Less than a week later, Kelly was in similarly unrepentant mood when he appeared at the Glenties Summer School, and was pictured quaffing champagne.

It’s hard to see how the developer’s actions could not be perceived by his lenders as an unabashed insult, while the taxpayers who are shouldering the cost of fixing our profligate banks were justifiably outraged.

ACC certainly rose to the bait. The lender is owned by the Dutch Rabobank group. Rabo has emerged from the banking collapse of 2008 relatively unscathed and does not want its foray into Ireland to threaten its hard-earned triple-A credit rating. Still, one would have to question the wisdom of seizing an old, admittedly luxury car – which has a resale value of less than €20,000 – when the debtor owes you €23 million.

Separately, the “revelation” that State-supported banks were paying gym membership fees for staff was also the subject of much political point-scoring last week. The practice will be hard to swallow for those who have had to absorb rate increases on mortgages from those banks.

But surely the focus should be on the massive pension and bonus payouts enjoyed by bank management as they drove their institutions on to the rocks.

Indignation would be better directed at former Irish Nationwide boss Michael Fingleton who still has the €1 million bonus he pocketed, even after the State had to step in and prop up the building society.

It might not be a popular view, but if we simply try and rain down as much pain as possible on developers and bankers, without differentiation, it will be counterproductive.

Much has been made of the fact that Kelly is now concentrating on his overseas business interests in exotic locations such as Florida, Malta and Africa. Watching him jet overseas is difficult to stomach. But if he succeeds in making profits on those developments and uses them to pay down his existing debts, surely that is a better result for everyone.

If developers are unable to earn money, it will simply crystallise losses on their loans. The inevitable knock-on would be that the National Asset Management Agency (Nama) would be faced with losses running into billions of euro. Similarly, if our banks are to be nursed back to health, pillorying thousands of experienced bank workers is not the right approach. It is the generals, not the foot soldiers, who made the bad decisions.

With the bond and equity markets clearly baulking at the cost of bailing out our banks and questioning our ability to fix themselves, do we really want anyone with a spark of creativity or drive to get out of banking?

The difficulty is that the history of Irish business and society suggests all the right noises will be made about punishing the culprits and reforming our corporate culture.
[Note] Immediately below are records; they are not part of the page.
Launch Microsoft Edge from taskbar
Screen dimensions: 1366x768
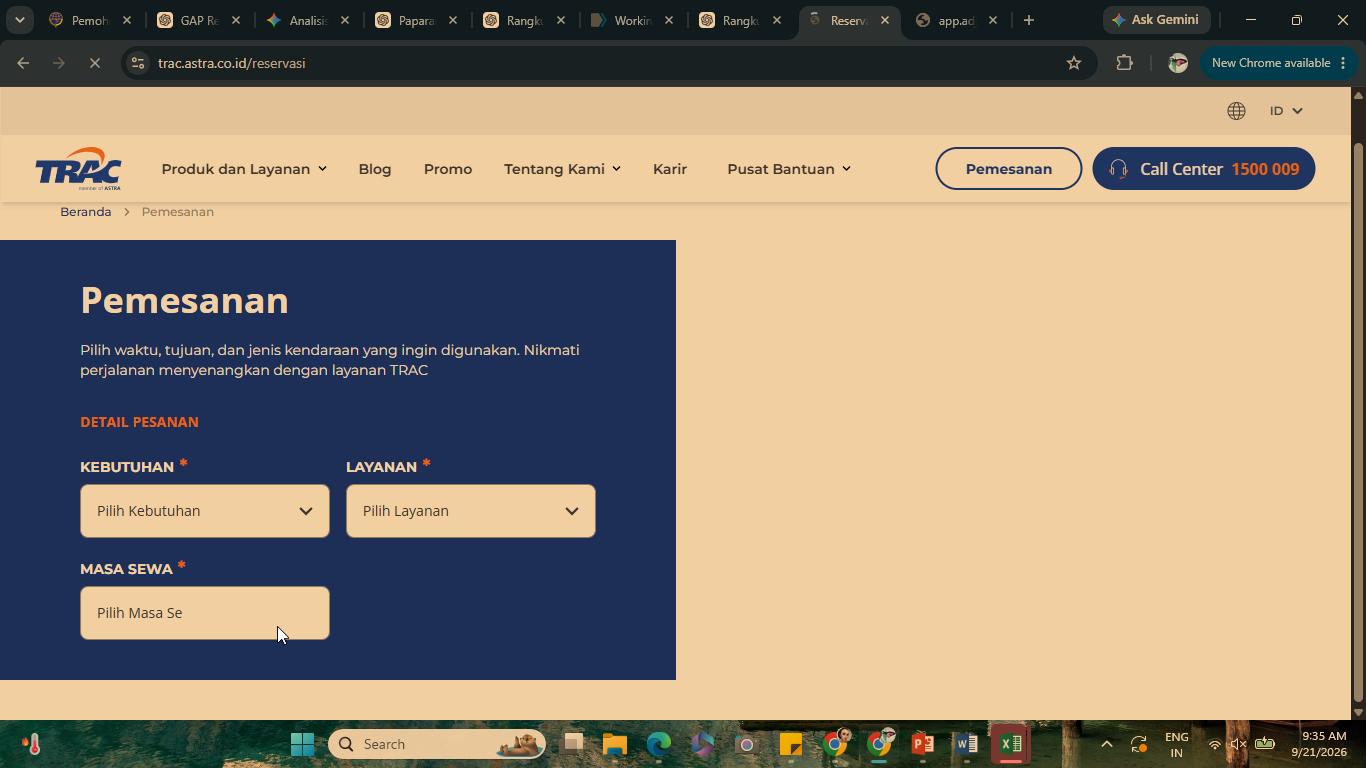(658, 744)
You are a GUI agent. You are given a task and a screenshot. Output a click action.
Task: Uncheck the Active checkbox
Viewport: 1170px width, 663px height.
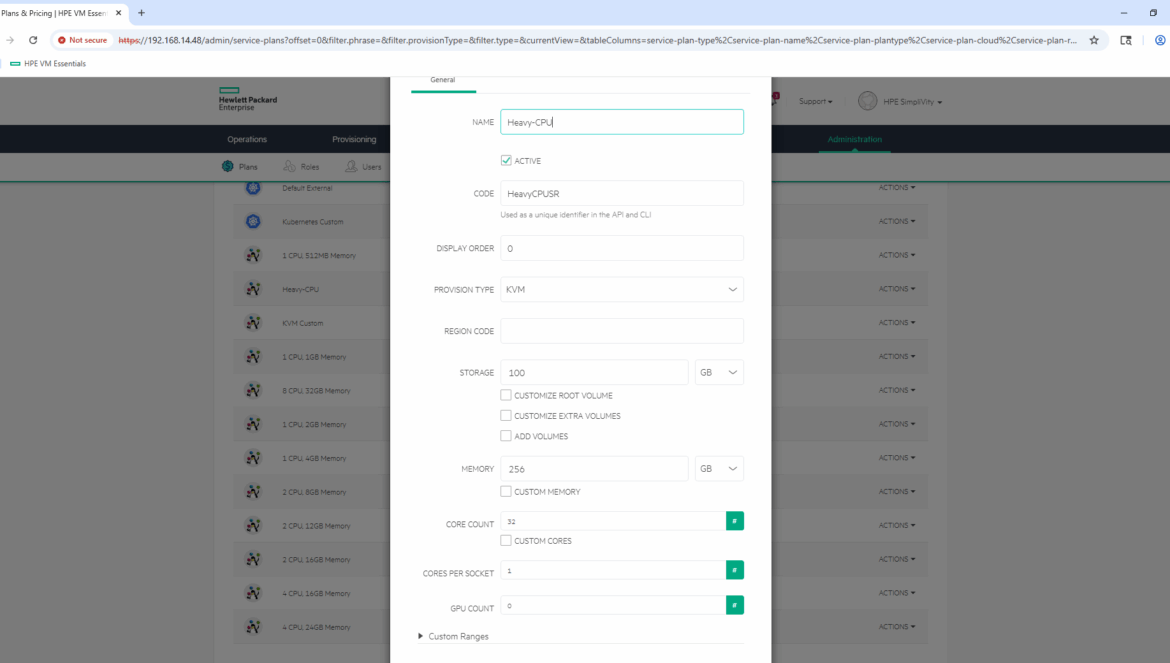(506, 160)
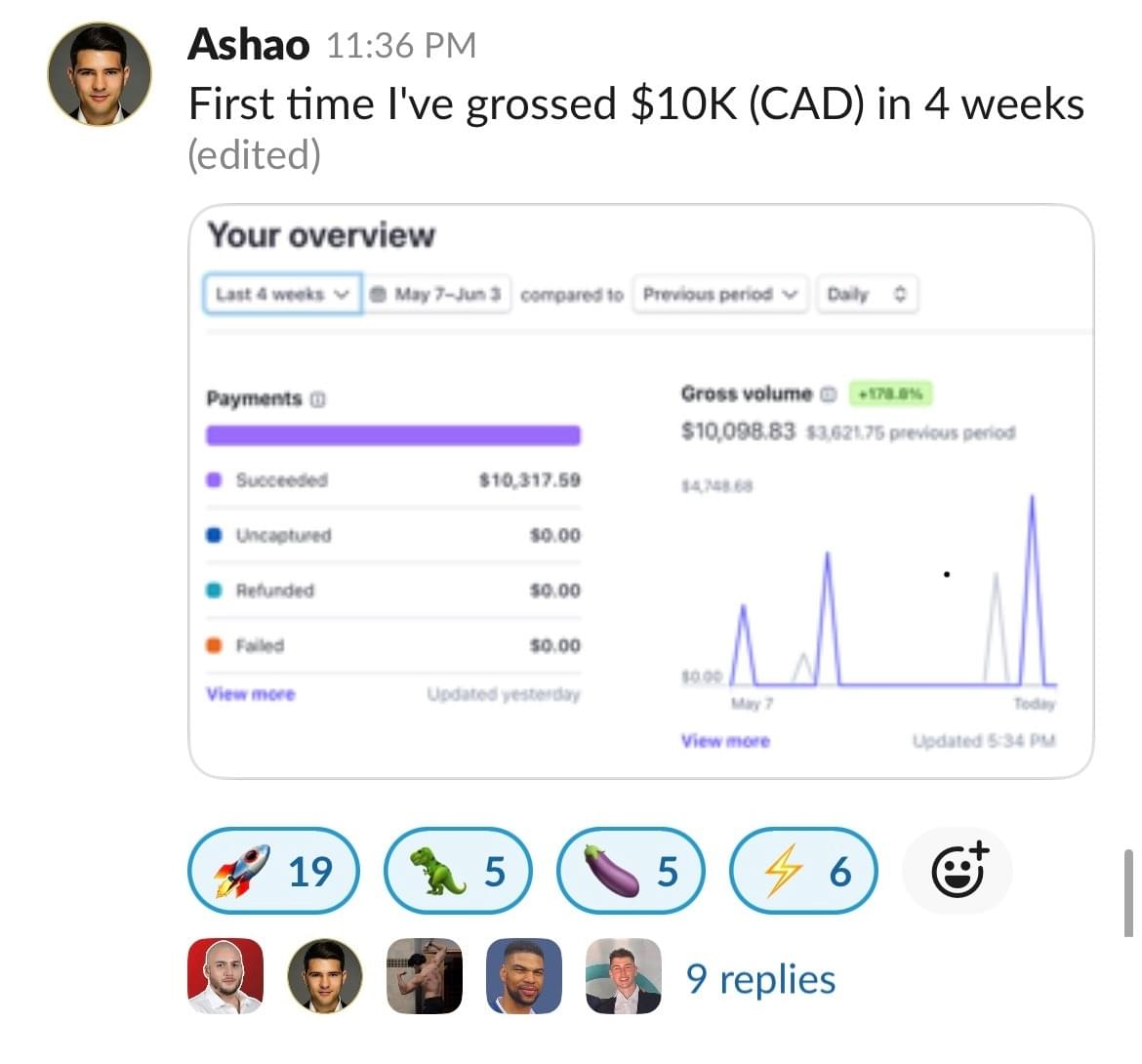Viewport: 1142px width, 1064px height.
Task: Click Ashao's profile avatar next to message
Action: click(x=100, y=74)
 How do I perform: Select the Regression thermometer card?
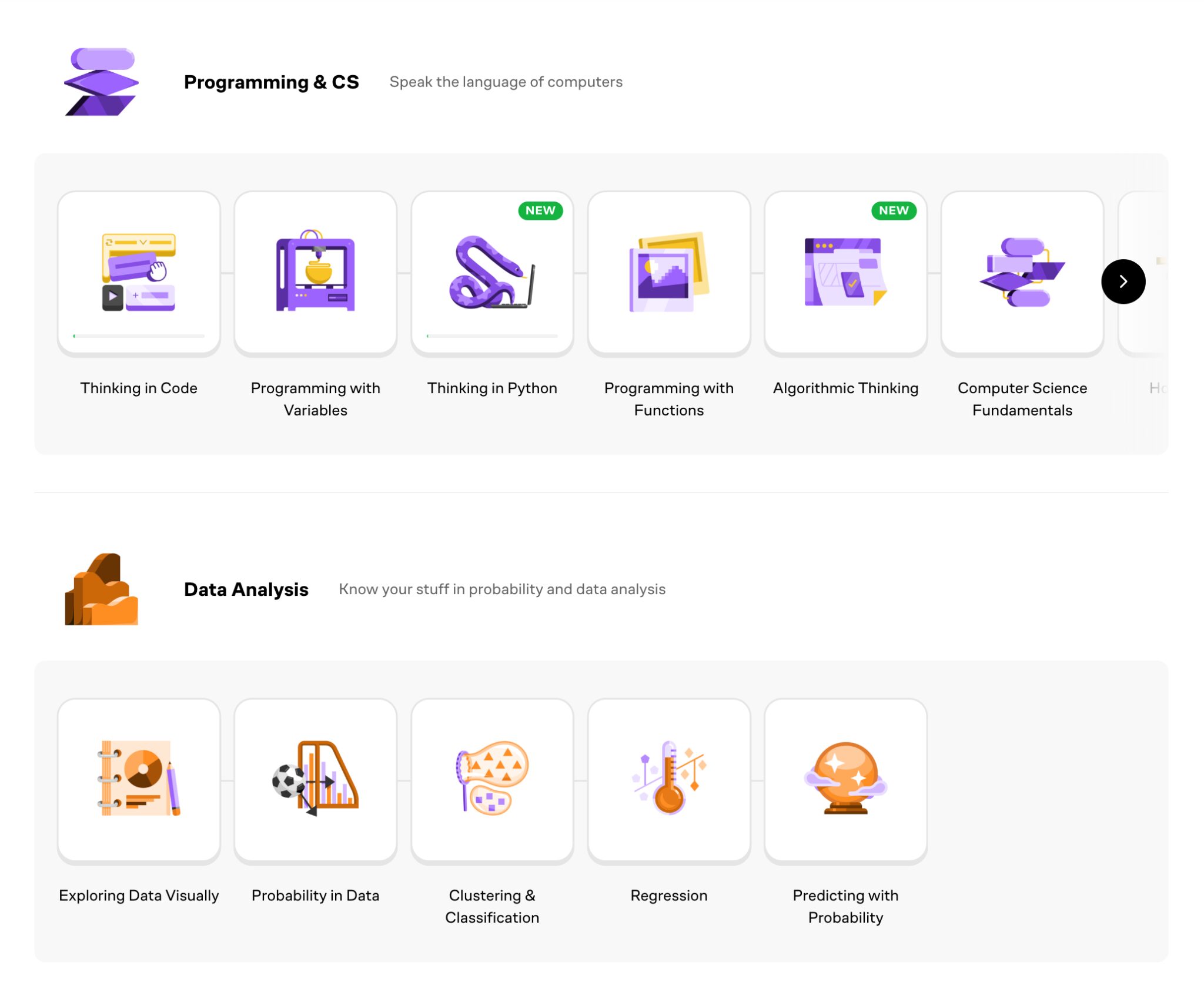[669, 780]
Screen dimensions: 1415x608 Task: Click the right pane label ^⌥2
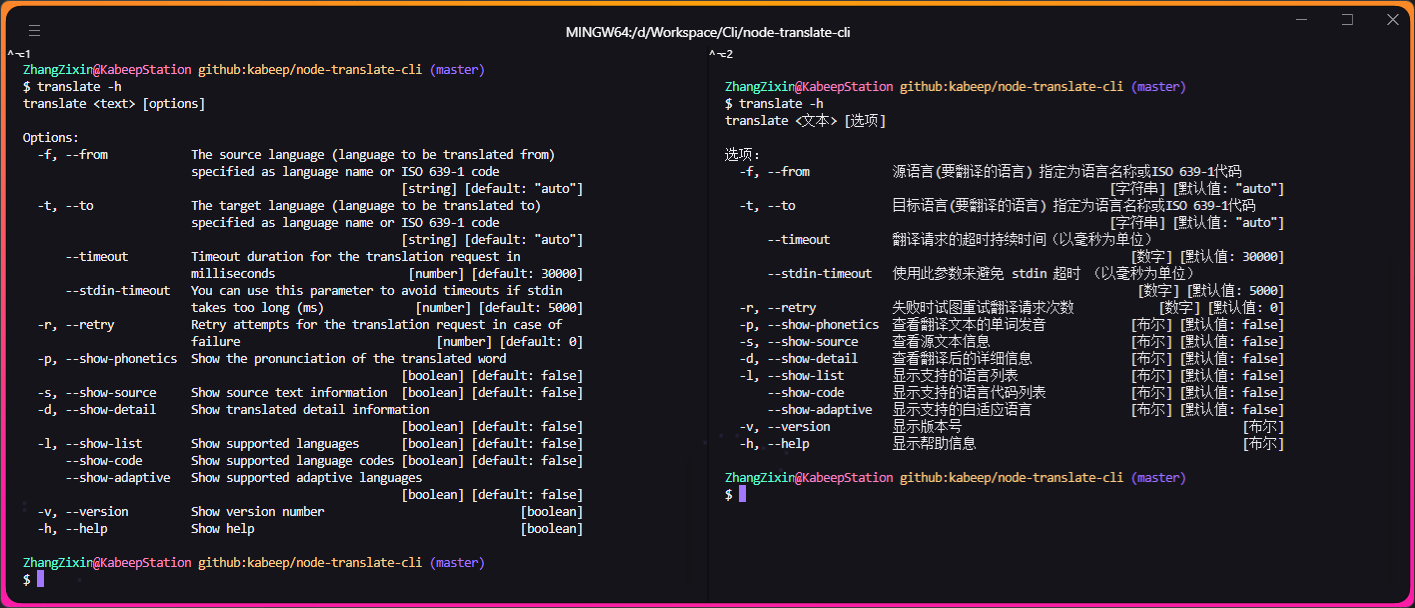point(724,53)
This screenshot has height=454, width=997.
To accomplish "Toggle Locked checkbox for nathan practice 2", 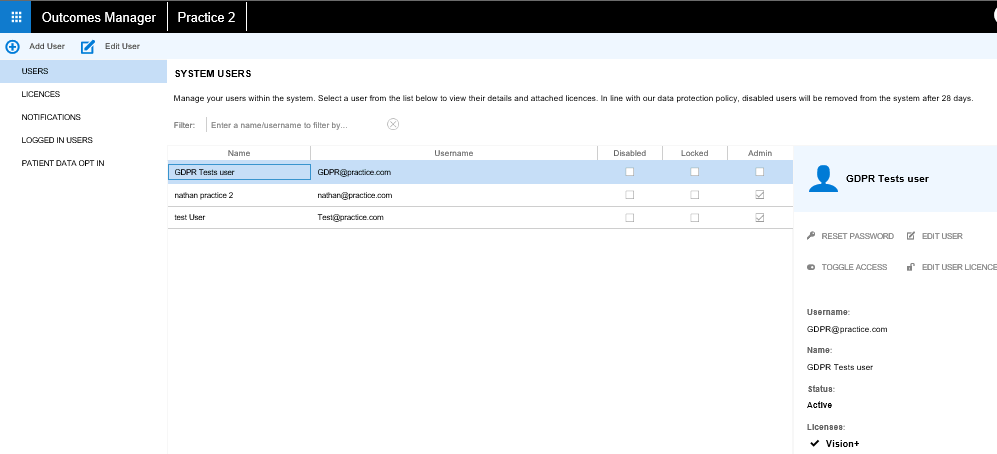I will click(x=694, y=195).
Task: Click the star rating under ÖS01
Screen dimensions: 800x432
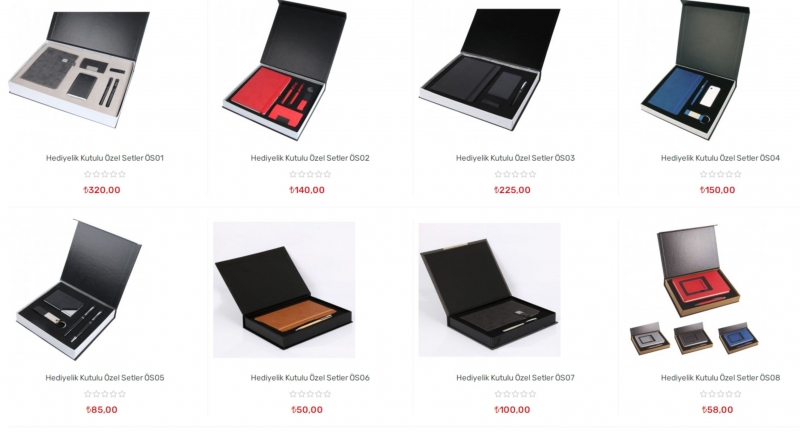Action: click(105, 174)
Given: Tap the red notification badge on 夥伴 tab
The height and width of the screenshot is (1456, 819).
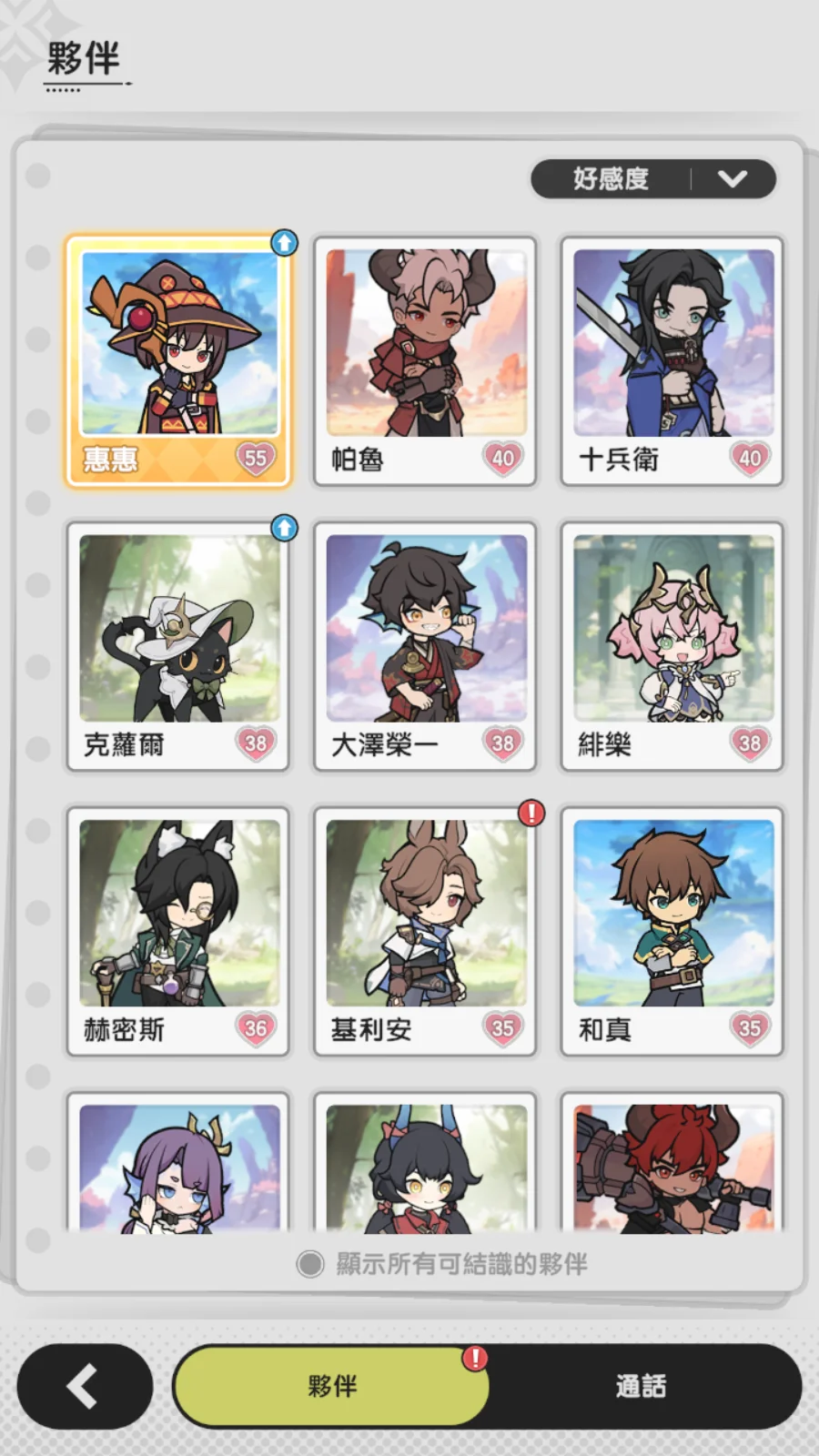Looking at the screenshot, I should click(x=475, y=1359).
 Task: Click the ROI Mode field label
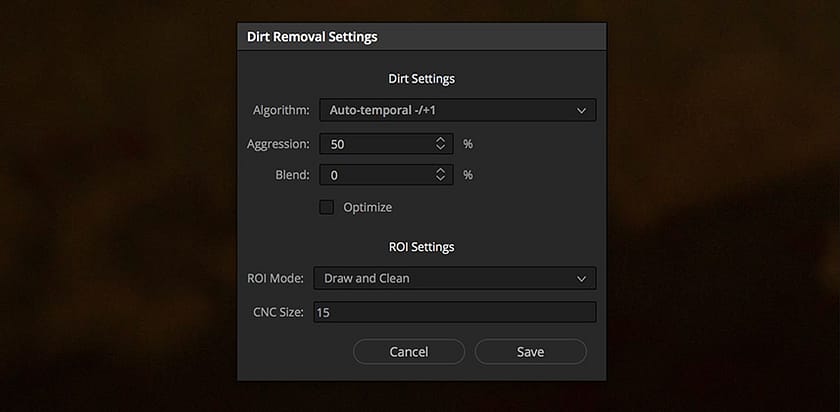click(x=275, y=279)
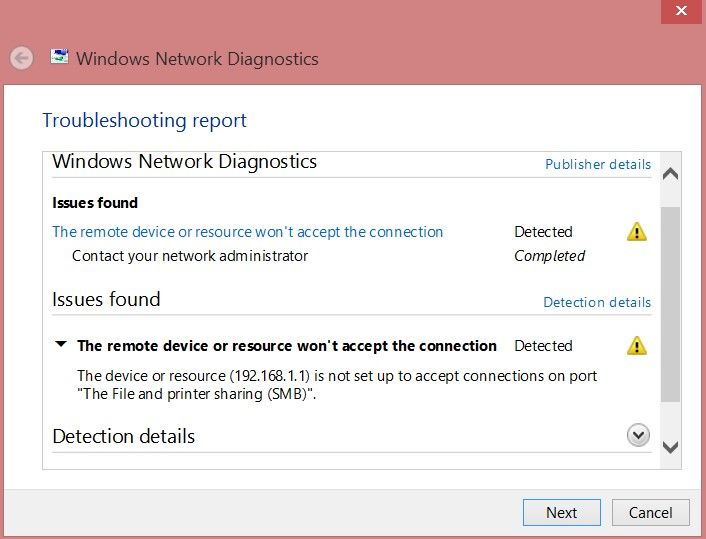This screenshot has height=539, width=706.
Task: Click the scrollbar up arrow
Action: [x=671, y=173]
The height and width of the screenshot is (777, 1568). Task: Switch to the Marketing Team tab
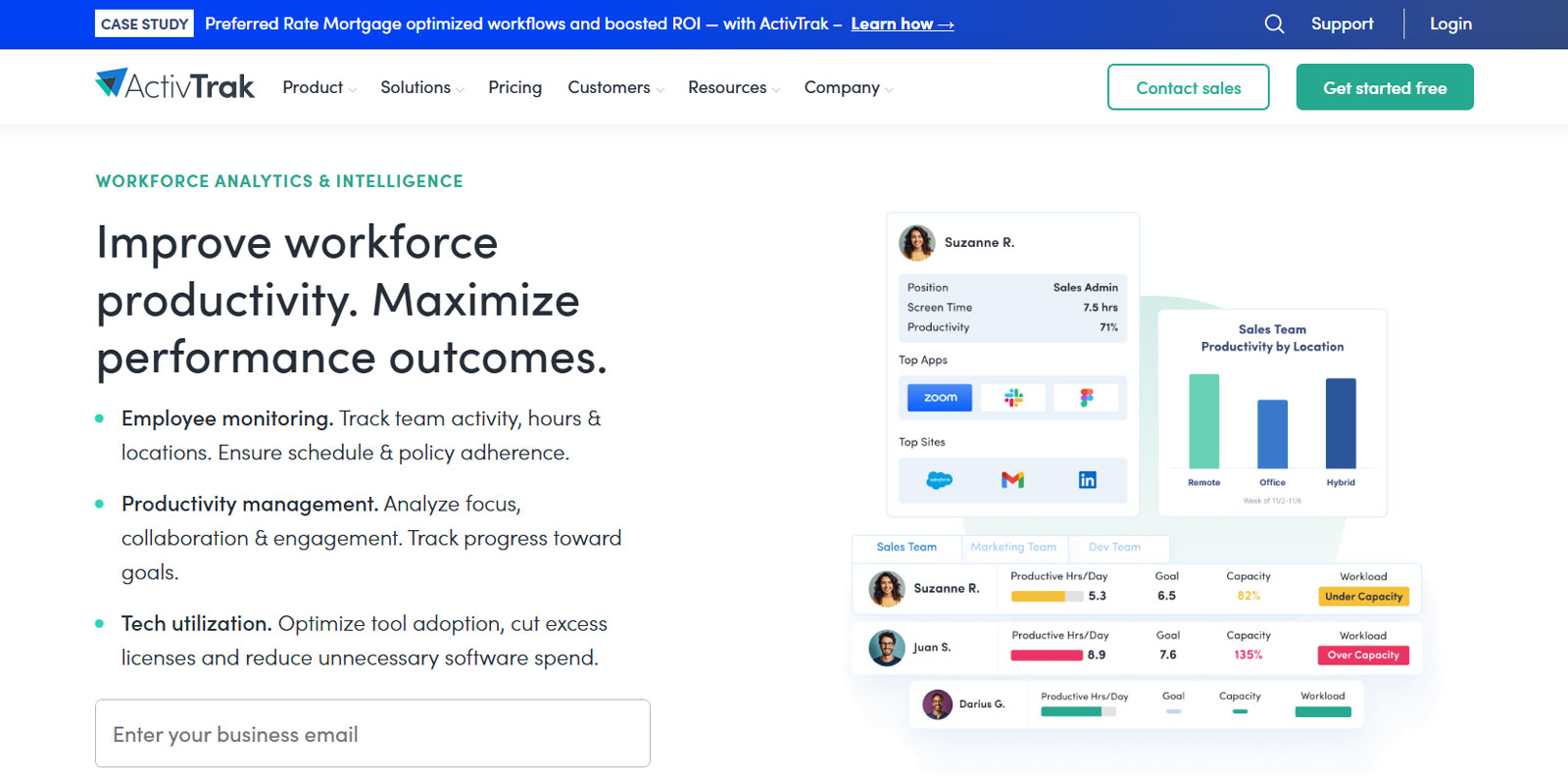point(1013,547)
But the passage of time will see public outrage wane – and things will revert to business as usual. That would be an awful waste of the recession.

Minister for Finance Brian Lenihan has been unequivocal about how Nama will handle developers. The agency will bankrupt those who do not play ball, and also has the power to go after their personal assets. Those powers will have to be used ruthlessly without fear of political interference.

Minister for Enterprise, Trade and Innovation Batt O’Keeffe said last month that director of corporate enforcement Paul Appleby has referred files relating to Anglo Irish Bank to the Garda Bureau of Fraud Investigation, which is a positive development.

No one should escape punishment if they are ultimately found to have broken the law. The excuse that the breaches are merely “white-collar” crimes against company law should not be entertained, particularly given the long-term impact of those actions on our economy.

But it would be a uniquely Irish reaction to the excesses of the boom if we were to deal with the hangover with an over-reaction of self-flagellation and populist petty punishments which leave our economy languishing for the rest of this decade.